The task. All records that follow are to be restated exactly.

Entries shown.
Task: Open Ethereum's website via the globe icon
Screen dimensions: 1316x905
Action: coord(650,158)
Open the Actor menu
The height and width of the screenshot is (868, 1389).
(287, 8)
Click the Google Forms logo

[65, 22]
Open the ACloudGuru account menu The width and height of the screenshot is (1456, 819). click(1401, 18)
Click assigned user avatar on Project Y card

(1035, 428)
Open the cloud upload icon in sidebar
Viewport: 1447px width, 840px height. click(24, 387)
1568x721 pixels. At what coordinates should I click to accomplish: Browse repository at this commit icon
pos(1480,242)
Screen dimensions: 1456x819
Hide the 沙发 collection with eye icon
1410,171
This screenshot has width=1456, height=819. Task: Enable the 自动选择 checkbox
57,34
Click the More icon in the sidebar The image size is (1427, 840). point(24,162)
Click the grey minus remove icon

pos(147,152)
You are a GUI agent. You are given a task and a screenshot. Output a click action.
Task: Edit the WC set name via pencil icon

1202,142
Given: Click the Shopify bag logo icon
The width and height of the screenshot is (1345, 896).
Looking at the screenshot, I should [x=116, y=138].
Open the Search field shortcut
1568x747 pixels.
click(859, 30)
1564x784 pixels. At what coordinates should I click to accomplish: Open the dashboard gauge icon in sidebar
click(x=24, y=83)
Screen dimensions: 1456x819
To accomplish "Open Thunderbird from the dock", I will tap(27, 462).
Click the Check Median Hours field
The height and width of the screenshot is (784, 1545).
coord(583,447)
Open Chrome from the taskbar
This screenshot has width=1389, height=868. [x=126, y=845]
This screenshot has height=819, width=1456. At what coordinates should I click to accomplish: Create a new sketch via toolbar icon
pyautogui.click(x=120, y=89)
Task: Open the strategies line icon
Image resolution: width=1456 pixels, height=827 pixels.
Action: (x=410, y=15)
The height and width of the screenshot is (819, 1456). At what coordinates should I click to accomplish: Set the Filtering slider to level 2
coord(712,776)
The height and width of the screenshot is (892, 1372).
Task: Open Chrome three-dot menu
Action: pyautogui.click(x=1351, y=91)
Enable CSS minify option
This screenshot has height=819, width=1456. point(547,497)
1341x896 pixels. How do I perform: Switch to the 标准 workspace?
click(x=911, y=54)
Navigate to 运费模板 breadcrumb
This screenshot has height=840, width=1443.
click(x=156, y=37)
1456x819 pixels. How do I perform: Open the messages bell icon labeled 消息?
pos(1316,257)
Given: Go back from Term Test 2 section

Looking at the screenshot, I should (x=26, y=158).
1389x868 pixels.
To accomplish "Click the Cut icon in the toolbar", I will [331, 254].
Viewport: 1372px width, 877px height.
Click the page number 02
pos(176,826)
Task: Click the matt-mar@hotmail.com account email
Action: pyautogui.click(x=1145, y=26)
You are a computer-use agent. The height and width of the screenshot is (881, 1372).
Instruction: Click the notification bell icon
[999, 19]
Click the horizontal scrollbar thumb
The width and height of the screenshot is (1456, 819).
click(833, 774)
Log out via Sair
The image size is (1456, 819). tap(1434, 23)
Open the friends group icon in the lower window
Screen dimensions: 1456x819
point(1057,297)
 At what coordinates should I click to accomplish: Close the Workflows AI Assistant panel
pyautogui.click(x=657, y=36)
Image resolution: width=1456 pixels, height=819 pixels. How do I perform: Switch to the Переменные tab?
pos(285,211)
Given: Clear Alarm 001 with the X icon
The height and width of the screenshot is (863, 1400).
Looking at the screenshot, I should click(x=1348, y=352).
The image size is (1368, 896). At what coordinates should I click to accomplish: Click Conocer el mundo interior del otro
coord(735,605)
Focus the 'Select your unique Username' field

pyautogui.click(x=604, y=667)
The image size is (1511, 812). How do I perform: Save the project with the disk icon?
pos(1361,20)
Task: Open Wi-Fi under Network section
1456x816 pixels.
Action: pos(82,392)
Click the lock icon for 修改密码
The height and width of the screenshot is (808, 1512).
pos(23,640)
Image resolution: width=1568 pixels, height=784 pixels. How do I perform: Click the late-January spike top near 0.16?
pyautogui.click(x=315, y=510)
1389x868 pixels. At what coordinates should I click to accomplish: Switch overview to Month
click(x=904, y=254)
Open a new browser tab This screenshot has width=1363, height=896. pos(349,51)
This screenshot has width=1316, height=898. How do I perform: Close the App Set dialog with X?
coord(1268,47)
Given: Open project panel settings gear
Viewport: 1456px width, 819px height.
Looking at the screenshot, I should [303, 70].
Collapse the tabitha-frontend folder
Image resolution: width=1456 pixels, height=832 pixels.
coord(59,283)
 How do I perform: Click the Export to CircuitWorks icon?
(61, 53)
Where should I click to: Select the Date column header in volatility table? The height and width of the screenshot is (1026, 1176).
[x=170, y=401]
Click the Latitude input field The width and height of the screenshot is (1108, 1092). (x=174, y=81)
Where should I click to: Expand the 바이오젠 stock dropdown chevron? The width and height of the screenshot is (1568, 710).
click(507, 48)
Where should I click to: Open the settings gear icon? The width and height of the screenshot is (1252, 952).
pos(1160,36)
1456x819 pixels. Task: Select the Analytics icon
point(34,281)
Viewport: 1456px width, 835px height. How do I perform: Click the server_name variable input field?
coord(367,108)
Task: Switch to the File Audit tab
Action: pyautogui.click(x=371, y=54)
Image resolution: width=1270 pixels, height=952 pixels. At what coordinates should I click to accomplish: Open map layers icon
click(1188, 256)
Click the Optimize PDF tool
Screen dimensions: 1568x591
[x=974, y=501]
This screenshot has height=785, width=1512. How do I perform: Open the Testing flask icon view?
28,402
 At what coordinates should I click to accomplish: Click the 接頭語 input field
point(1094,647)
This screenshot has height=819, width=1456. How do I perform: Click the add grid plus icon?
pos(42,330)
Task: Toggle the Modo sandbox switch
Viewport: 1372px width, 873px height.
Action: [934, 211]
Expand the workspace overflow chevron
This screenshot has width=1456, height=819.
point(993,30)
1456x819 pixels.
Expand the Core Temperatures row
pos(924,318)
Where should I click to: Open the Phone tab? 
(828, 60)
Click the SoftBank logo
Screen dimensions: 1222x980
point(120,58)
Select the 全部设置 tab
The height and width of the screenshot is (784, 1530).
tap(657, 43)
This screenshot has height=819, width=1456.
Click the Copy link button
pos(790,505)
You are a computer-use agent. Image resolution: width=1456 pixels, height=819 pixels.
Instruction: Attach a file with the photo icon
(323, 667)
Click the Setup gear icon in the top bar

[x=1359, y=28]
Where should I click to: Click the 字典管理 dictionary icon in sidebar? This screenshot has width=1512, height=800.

Output for this exercise.
Task: Open Ethereum's website via the globe icon
Screen dimensions: 1316x905
Action: coord(650,158)
Open the Actor menu
The height and width of the screenshot is (868, 1389).
(287, 8)
Click the Google Forms logo

[65, 22]
Open the ACloudGuru account menu The width and height of the screenshot is (1456, 819). click(1401, 18)
Click assigned user avatar on Project Y card

(1035, 428)
Open the cloud upload icon in sidebar
Viewport: 1447px width, 840px height. click(24, 387)
1568x721 pixels. At what coordinates should I click to accomplish: Browse repository at this commit icon
pos(1480,242)
Screen dimensions: 1456x819
Hide the 沙发 collection with eye icon
1410,171
This screenshot has width=1456, height=819. Task: Enable the 自动选择 checkbox
57,34
Click the More icon in the sidebar The image size is (1427, 840). point(24,162)
Click the grey minus remove icon

pos(147,152)
You are a GUI agent. You are given a task and a screenshot. Output a click action.
Task: Edit the WC set name via pencil icon

1202,142
Given: Click the Shopify bag logo icon
The width and height of the screenshot is (1345, 896).
Looking at the screenshot, I should [x=116, y=138].
Open the Search field shortcut
1568x747 pixels.
click(859, 30)
1564x784 pixels. At what coordinates should I click to accomplish: Open the dashboard gauge icon in sidebar
click(x=24, y=83)
Screen dimensions: 1456x819
To accomplish "Open Thunderbird from the dock", I will tap(27, 462).
Click the Check Median Hours field
The height and width of the screenshot is (784, 1545).
coord(583,447)
Open Chrome from the taskbar
This screenshot has width=1389, height=868. [x=126, y=845]
This screenshot has height=819, width=1456. At what coordinates should I click to accomplish: Create a new sketch via toolbar icon
pyautogui.click(x=120, y=89)
Task: Open the strategies line icon
Image resolution: width=1456 pixels, height=827 pixels.
Action: (x=410, y=15)
The height and width of the screenshot is (819, 1456). At what coordinates should I click to accomplish: Set the Filtering slider to level 2
coord(712,776)
The height and width of the screenshot is (892, 1372).
Task: Open Chrome three-dot menu
Action: pyautogui.click(x=1351, y=91)
Enable CSS minify option
This screenshot has height=819, width=1456. point(547,497)
1341x896 pixels. How do I perform: Switch to the 标准 workspace?
click(x=911, y=54)
Navigate to 运费模板 breadcrumb
This screenshot has height=840, width=1443.
click(x=156, y=37)
1456x819 pixels. How do I perform: Open the messages bell icon labeled 消息?
pos(1316,257)
Given: Go back from Term Test 2 section

Looking at the screenshot, I should (x=26, y=158).
1389x868 pixels.
To accomplish "Click the Cut icon in the toolbar", I will [331, 254].
Viewport: 1372px width, 877px height.
Click the page number 02
pos(176,826)
Task: Click the matt-mar@hotmail.com account email
Action: pyautogui.click(x=1145, y=26)
You are a computer-use agent. The height and width of the screenshot is (881, 1372).
Instruction: Click the notification bell icon
[999, 19]
Click the horizontal scrollbar thumb
The width and height of the screenshot is (1456, 819).
click(833, 774)
Log out via Sair
The image size is (1456, 819). tap(1434, 23)
Open the friends group icon in the lower window
Screen dimensions: 1456x819
point(1057,297)
 At what coordinates should I click to accomplish: Close the Workflows AI Assistant panel
pyautogui.click(x=657, y=36)
Image resolution: width=1456 pixels, height=819 pixels. How do I perform: Switch to the Переменные tab?
pos(285,211)
Given: Clear Alarm 001 with the X icon
The height and width of the screenshot is (863, 1400).
Looking at the screenshot, I should click(x=1348, y=352).
The image size is (1368, 896). At what coordinates should I click to accomplish: Click Conocer el mundo interior del otro
coord(735,605)
Focus the 'Select your unique Username' field

pyautogui.click(x=604, y=667)
The image size is (1511, 812). How do I perform: Save the project with the disk icon?
pos(1361,20)
Task: Open Wi-Fi under Network section
1456x816 pixels.
Action: pos(82,392)
Click the lock icon for 修改密码
The height and width of the screenshot is (808, 1512).
pos(23,640)
Image resolution: width=1568 pixels, height=784 pixels. How do I perform: Click the late-January spike top near 0.16?
pyautogui.click(x=315, y=510)
1389x868 pixels. At what coordinates should I click to accomplish: Switch overview to Month
click(x=904, y=254)
Open a new browser tab This screenshot has width=1363, height=896. pos(349,51)
This screenshot has width=1316, height=898. How do I perform: Close the App Set dialog with X?
coord(1268,47)
Given: Open project panel settings gear
Viewport: 1456px width, 819px height.
Looking at the screenshot, I should [303, 70].
Collapse the tabitha-frontend folder
Image resolution: width=1456 pixels, height=832 pixels.
coord(59,283)
 How do I perform: Click the Export to CircuitWorks icon?
(61, 53)
Where should I click to: Select the Date column header in volatility table? The height and width of the screenshot is (1026, 1176).
[x=170, y=401]
Click the Latitude input field The width and height of the screenshot is (1108, 1092). (x=174, y=81)
Where should I click to: Expand the 바이오젠 stock dropdown chevron? The width and height of the screenshot is (1568, 710).
click(507, 48)
Where should I click to: Open the settings gear icon? The width and height of the screenshot is (1252, 952).
pos(1160,36)
1456x819 pixels. Task: Select the Analytics icon
point(34,281)
Viewport: 1456px width, 835px height. How do I perform: Click the server_name variable input field?
coord(367,108)
Task: Switch to the File Audit tab
Action: pyautogui.click(x=371, y=54)
Image resolution: width=1270 pixels, height=952 pixels. At what coordinates should I click to accomplish: Open map layers icon
click(1188, 256)
Click the Optimize PDF tool
Screen dimensions: 1568x591
[x=974, y=501]
This screenshot has height=785, width=1512. How do I perform: Open the Testing flask icon view?
28,402
 At what coordinates should I click to accomplish: Click the 接頭語 input field
point(1094,647)
This screenshot has height=819, width=1456. How do I perform: Click the add grid plus icon?
pos(42,330)
Task: Toggle the Modo sandbox switch
Viewport: 1372px width, 873px height.
Action: [934, 211]
Expand the workspace overflow chevron
This screenshot has width=1456, height=819.
point(993,30)
1456x819 pixels.
Expand the Core Temperatures row
pos(924,318)
Where should I click to: Open the Phone tab? 
(828, 60)
Click the SoftBank logo
Screen dimensions: 1222x980
point(120,58)
Select the 全部设置 tab
The height and width of the screenshot is (784, 1530).
tap(657, 43)
This screenshot has height=819, width=1456.
Click the Copy link button
pos(790,505)
You are a computer-use agent. Image resolution: width=1456 pixels, height=819 pixels.
Instruction: Attach a file with the photo icon
(323, 667)
Click the Setup gear icon in the top bar

[x=1359, y=28]
Where should I click to: Click the 字典管理 dictionary icon in sidebar? This screenshot has width=1512, height=800.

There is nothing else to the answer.